Orbán has been described by his biographer Paul Lendvai as a ‘master tactician, gifted populist’ and ‘radical and consummate opportunist’ – remind you of someone? Anyone familiar with Boris, however (and I was a close acquaintance for 25 years), will know that the parallels are misleading. Johnson isn’t a nationalist strongman in the Orbán mould. He’s a lot more cavalier than that.

Though a hostility to the European Union has long animated Orbán, he has never suggested that Hungary leave. His demand has been instead that member states be given more leeway. He complains constantly about foreign meddling, but is still conservative enough to implement EU harmonisation measures for the sake of domestic stability (and his cronies profit hugely from EU funds). He also hasn’t seriously challenged EU efforts to regulate ethnic friction in Transylvania.

Johnson’s conversion to Brexit in early 2016, by contrast, has led him to gamble with the British constitution. Far from striving to maintain the Good Friday Agreement, he has alleged that warnings about its fragility are ‘terrible moral blackmail’. That isn’t just self-serving. By effectively accusing the European Union of threatening a return to the Troubles, it turns history on its head. The EU’s existence made peace feasible in the first place. The introduction of the single market in 1993 eliminated the last customs posts, allowing the UK-Republic border to shrink from an obstruction into an irrelevance.

The 1998 Good Friday Agreement rests on leaps of faith as well as years of negotiation. But relative harmony has endured in Ireland, just as Hungary and Romania’s entry into the European Union has consolidated stability in Transylvania. For more than sixty years, the advantages of EU membership have been defusing international animosities from old Franco-German rivalries to the Cod Wars, Gibraltar and the Balkans. They didn’t stop the wars in Yugoslavia and there will always be new flashpoints, but the risks are a reason to back the European Union, not to undermine it.

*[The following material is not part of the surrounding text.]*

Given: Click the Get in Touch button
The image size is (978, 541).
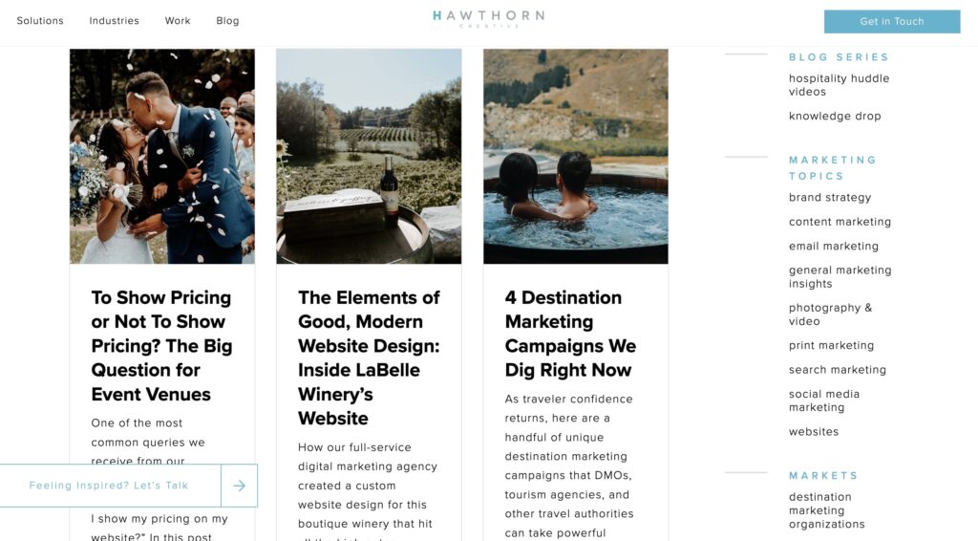Looking at the screenshot, I should [x=892, y=21].
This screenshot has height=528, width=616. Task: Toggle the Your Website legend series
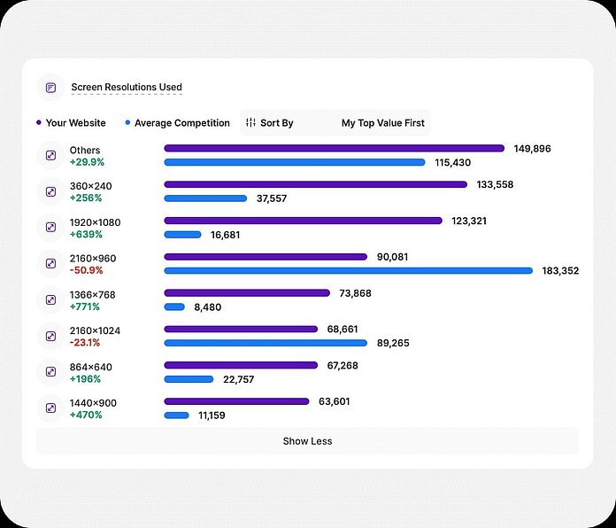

Johnson privately understands that as well as Orbán. But, unlike the Hungarian prime minister, he is acting as though his great patriotic adventure won’t need the EU at all. Over-influenced and overawed by President Trump, he imagines that the mere threat of no deal could frighten Michel Barnier into concessions. The problem isn’t just that the bluff is so transparent. It’s that it reflects one of Johnson’s signature weaknesses: he can feign optimism and be calculating in pursuit of his personal interests, but lacks the patience for strategic thinking. His notorious pro-having-and-pro-eating-cake Brexit policy wasn’t very funny in the first place (especially because the joke was already eight years old), and the imprudence it epitomises is serious. Johnson is jeopardising a settled constitution and a hard-won peace on the off-chance that something better will turn up.

Orbán has been negotiating forcefully with Brussels for years – he thinks of the process as a ‘peacock dance’ – and his speech on Saturday will doubtless include complaints about EU intransigence that English nationalists would echo. For the little that it’s worth, however, Johnson himself doesn’t take his supposedly radical agenda very seriously at all. He told laughing MPs at a Spectator awards ceremony in late 2016 that Brexit was going to be a ‘titanic success’. Widely reported as a ‘gaffe’, it was no slip of the tongue. Boris easily misspeaks when his mind is elsewhere – as his devastatingly negligent remarks about the Iranian political prisoner Nazanin Zaghari-Ratcliffe illustrated last year – but the after-dinner remark to parliamentary colleagues wasn’t accidentally inarticulate. He has never been sure whether Brexit will end well or badly, but he cares even less.